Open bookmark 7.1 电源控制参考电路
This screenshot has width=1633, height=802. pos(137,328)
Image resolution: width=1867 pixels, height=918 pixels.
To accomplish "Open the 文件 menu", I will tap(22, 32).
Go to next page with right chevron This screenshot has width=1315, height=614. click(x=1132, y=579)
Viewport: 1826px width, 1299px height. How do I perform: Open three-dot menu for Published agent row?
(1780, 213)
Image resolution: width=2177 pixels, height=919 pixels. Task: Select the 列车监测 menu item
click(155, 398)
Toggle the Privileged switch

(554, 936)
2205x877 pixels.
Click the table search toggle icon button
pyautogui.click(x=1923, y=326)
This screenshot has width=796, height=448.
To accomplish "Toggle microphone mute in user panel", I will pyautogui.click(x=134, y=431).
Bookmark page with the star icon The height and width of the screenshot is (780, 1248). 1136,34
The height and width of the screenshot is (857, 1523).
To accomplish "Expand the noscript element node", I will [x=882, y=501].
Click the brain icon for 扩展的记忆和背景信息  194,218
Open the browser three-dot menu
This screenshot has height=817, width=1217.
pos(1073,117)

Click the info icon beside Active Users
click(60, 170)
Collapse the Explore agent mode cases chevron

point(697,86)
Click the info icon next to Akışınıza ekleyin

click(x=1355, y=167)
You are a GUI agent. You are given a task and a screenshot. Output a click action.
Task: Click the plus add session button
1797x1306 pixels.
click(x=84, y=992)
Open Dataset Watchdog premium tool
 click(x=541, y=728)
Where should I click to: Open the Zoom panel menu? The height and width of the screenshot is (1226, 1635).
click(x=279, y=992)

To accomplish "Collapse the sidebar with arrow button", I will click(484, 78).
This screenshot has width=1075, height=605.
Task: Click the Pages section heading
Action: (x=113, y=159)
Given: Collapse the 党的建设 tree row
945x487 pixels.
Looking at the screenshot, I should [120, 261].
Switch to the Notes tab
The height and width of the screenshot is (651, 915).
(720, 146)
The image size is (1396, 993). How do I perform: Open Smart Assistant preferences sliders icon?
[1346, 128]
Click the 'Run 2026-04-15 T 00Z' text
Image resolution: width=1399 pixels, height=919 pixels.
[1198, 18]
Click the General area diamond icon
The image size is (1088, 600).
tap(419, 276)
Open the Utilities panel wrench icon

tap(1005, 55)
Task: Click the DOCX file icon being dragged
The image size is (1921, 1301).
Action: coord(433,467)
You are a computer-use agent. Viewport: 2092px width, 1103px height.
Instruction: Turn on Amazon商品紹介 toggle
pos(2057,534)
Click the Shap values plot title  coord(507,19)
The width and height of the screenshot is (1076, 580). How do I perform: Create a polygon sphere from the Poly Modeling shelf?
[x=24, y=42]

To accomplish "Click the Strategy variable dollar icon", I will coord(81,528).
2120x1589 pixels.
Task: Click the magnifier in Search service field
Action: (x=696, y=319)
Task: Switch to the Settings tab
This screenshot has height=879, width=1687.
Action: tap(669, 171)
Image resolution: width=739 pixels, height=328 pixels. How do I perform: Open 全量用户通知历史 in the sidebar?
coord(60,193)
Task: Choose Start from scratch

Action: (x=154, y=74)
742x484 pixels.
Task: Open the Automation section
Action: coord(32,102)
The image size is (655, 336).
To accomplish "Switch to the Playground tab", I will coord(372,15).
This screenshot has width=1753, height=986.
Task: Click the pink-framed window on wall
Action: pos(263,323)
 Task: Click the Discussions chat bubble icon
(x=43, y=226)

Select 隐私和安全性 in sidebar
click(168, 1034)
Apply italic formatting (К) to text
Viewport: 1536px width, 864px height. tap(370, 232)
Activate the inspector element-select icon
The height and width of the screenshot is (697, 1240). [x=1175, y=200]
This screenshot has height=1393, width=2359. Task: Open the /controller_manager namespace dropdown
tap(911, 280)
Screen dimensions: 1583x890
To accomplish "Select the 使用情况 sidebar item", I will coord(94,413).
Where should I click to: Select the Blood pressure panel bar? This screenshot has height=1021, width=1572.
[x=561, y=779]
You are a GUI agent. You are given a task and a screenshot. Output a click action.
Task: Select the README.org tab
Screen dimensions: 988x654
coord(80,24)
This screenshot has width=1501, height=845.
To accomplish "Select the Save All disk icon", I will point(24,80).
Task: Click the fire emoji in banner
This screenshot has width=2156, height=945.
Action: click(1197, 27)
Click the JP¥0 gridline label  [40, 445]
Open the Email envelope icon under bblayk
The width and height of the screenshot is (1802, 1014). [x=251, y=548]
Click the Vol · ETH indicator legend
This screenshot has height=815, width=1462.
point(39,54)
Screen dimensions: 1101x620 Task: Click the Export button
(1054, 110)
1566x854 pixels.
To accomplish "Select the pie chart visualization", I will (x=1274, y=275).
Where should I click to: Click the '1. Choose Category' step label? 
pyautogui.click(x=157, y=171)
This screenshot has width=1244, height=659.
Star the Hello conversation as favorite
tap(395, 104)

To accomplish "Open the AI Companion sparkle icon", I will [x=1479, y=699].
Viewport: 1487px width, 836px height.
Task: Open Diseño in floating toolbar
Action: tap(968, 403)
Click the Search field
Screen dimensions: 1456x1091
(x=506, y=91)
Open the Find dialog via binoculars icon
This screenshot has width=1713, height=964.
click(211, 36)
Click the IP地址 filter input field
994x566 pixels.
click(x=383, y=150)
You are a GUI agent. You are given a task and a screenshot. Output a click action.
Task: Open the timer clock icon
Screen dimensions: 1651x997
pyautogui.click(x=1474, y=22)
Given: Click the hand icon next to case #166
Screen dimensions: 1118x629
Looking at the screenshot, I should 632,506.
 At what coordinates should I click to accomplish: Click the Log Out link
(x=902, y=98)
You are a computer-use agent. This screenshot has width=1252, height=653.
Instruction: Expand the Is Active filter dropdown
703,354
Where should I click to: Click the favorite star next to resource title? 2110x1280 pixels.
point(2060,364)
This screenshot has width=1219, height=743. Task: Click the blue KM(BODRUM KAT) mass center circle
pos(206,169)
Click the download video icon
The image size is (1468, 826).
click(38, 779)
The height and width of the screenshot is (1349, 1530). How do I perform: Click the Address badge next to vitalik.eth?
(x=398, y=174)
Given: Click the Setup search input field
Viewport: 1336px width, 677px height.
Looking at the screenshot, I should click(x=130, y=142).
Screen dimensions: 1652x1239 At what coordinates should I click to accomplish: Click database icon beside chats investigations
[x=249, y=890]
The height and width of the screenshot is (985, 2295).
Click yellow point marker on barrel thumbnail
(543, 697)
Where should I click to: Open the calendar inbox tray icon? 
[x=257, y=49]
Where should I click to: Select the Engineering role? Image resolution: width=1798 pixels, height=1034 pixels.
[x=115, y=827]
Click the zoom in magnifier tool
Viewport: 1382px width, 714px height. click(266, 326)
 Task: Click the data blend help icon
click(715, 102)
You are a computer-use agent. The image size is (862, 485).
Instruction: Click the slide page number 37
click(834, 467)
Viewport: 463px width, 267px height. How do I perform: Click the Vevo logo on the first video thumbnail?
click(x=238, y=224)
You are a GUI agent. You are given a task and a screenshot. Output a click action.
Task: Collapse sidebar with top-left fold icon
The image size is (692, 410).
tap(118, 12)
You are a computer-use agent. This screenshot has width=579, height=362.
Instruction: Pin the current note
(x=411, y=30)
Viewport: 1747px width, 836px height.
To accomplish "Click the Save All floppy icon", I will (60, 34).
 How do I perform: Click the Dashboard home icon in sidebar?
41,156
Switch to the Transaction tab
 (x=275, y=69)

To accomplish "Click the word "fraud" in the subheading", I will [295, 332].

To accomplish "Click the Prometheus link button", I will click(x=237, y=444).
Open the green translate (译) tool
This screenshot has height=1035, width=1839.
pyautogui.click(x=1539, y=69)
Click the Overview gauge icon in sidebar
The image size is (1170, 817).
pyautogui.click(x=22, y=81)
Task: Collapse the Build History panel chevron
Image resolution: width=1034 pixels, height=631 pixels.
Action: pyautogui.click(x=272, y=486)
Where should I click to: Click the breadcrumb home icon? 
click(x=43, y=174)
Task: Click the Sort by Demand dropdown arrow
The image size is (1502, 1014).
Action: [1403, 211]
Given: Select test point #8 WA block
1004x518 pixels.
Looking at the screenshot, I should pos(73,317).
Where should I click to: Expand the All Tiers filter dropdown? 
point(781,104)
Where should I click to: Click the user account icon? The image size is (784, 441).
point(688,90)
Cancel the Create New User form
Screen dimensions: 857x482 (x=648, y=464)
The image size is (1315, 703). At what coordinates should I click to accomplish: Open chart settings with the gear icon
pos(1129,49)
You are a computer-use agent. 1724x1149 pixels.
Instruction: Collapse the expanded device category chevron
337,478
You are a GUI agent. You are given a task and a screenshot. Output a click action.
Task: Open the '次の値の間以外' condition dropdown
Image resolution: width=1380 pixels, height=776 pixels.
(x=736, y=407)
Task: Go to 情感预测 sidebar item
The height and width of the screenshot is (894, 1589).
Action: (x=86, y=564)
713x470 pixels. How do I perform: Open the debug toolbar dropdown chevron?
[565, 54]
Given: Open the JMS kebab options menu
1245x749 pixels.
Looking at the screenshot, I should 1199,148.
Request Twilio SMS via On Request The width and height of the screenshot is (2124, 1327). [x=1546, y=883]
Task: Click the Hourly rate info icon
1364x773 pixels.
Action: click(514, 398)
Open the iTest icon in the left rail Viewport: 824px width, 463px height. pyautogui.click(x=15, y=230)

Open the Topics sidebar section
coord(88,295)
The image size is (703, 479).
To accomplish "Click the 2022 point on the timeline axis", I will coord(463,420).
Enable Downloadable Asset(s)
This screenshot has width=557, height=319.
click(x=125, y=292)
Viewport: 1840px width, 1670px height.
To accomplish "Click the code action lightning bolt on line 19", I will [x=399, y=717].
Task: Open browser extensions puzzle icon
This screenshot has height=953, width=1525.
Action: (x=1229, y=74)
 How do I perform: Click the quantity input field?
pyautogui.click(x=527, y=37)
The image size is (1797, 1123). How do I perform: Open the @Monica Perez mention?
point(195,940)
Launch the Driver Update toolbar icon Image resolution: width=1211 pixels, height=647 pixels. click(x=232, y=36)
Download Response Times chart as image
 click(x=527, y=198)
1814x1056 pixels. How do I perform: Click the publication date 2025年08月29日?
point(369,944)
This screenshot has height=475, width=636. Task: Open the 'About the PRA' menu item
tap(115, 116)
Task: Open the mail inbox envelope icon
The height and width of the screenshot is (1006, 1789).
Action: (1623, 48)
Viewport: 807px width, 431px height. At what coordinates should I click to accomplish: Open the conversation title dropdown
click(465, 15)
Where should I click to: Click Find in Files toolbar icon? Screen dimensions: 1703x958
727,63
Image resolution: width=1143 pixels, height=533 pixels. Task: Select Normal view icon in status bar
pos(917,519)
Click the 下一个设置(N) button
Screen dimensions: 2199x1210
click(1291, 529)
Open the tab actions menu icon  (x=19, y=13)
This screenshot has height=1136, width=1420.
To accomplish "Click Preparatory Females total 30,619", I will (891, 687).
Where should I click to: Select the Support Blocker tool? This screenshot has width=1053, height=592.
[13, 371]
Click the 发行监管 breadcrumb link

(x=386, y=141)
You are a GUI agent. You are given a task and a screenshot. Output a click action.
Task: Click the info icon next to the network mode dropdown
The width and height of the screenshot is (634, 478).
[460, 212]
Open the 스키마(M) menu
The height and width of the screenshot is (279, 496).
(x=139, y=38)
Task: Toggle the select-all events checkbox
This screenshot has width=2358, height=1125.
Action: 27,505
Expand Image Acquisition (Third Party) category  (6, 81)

→ Work request:
Please copy, exactly as written, every line in the listing above from the line with "The image size is (1468, 826)." up to and including the line with "Given: Click the Setup search input field".

→ Task response:
The image size is (1468, 826).
click(38, 779)
The height and width of the screenshot is (1349, 1530). How do I perform: Click the Address badge next to vitalik.eth?
(x=398, y=174)
Given: Click the Setup search input field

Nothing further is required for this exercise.